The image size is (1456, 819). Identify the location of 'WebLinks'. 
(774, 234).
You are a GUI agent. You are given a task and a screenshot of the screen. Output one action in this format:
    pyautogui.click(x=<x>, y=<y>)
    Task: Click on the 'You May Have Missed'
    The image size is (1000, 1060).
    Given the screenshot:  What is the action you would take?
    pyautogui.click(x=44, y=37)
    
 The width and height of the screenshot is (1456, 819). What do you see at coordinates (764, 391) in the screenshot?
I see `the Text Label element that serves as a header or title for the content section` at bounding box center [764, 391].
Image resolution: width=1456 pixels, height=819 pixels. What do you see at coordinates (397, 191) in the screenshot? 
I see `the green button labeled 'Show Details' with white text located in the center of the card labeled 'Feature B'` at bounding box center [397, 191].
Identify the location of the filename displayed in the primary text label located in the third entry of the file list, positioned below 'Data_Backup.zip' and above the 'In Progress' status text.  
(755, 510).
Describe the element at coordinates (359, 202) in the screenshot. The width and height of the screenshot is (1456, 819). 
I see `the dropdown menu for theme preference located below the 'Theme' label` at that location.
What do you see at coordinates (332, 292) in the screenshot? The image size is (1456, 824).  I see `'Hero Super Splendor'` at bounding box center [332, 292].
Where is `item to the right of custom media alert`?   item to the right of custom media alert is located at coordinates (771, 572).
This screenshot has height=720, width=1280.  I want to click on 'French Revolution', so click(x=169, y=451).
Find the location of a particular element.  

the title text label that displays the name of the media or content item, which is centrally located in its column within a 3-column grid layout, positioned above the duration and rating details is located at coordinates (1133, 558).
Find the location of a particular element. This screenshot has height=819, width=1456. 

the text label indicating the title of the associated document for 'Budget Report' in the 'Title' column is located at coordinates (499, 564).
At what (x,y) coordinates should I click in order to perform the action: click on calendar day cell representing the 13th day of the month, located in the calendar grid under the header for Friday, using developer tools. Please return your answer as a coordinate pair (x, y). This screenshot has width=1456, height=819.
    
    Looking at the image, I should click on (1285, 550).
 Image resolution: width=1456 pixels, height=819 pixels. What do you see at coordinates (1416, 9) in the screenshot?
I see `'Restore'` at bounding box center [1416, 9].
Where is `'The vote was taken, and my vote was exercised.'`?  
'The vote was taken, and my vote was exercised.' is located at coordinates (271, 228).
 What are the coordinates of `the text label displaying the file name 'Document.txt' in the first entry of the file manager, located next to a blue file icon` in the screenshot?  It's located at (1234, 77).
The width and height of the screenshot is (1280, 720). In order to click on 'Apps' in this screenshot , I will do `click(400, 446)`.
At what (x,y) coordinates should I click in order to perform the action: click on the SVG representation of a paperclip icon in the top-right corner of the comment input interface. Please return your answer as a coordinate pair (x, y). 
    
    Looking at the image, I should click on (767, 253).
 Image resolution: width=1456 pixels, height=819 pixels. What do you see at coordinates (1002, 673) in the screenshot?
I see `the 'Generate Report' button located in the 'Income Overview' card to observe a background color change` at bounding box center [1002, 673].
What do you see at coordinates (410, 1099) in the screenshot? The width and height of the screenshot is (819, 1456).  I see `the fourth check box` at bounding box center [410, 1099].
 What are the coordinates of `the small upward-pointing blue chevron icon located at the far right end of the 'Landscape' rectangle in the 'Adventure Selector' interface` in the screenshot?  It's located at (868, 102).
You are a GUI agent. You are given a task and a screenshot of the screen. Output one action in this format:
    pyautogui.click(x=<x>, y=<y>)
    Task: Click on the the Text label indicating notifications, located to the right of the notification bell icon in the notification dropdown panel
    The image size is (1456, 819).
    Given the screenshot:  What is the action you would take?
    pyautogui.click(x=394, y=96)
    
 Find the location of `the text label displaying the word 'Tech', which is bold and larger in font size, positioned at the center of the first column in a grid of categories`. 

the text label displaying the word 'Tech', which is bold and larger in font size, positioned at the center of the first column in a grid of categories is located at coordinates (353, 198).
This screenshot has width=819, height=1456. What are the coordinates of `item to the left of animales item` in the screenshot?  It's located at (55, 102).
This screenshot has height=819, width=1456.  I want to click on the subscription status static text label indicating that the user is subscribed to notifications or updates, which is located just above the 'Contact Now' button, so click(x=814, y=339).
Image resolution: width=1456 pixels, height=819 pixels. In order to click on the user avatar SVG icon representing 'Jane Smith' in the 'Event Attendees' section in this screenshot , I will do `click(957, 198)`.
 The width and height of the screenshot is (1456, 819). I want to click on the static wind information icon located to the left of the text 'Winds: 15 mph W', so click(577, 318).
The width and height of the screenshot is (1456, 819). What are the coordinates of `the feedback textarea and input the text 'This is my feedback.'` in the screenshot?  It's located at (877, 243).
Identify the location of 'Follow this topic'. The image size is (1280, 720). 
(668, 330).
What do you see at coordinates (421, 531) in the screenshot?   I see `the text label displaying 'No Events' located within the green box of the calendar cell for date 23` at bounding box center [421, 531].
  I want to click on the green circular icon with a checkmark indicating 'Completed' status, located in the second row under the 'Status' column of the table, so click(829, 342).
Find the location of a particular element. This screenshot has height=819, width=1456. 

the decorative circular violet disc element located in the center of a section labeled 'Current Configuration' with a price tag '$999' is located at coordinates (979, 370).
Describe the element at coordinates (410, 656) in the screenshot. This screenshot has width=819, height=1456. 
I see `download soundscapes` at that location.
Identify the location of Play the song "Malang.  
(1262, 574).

★ ★ ★ ★

(PROBLEM DETAILS):
Please go through the data above, find each line that contains the word "will", and copy those lines out in full.

(SOLUTION TO THIS TASK):
The width and height of the screenshot is (1280, 720). In order to click on 'Apps' in this screenshot , I will do `click(400, 446)`.
Image resolution: width=1456 pixels, height=819 pixels. In order to click on the user avatar SVG icon representing 'Jane Smith' in the 'Event Attendees' section in this screenshot , I will do `click(957, 198)`.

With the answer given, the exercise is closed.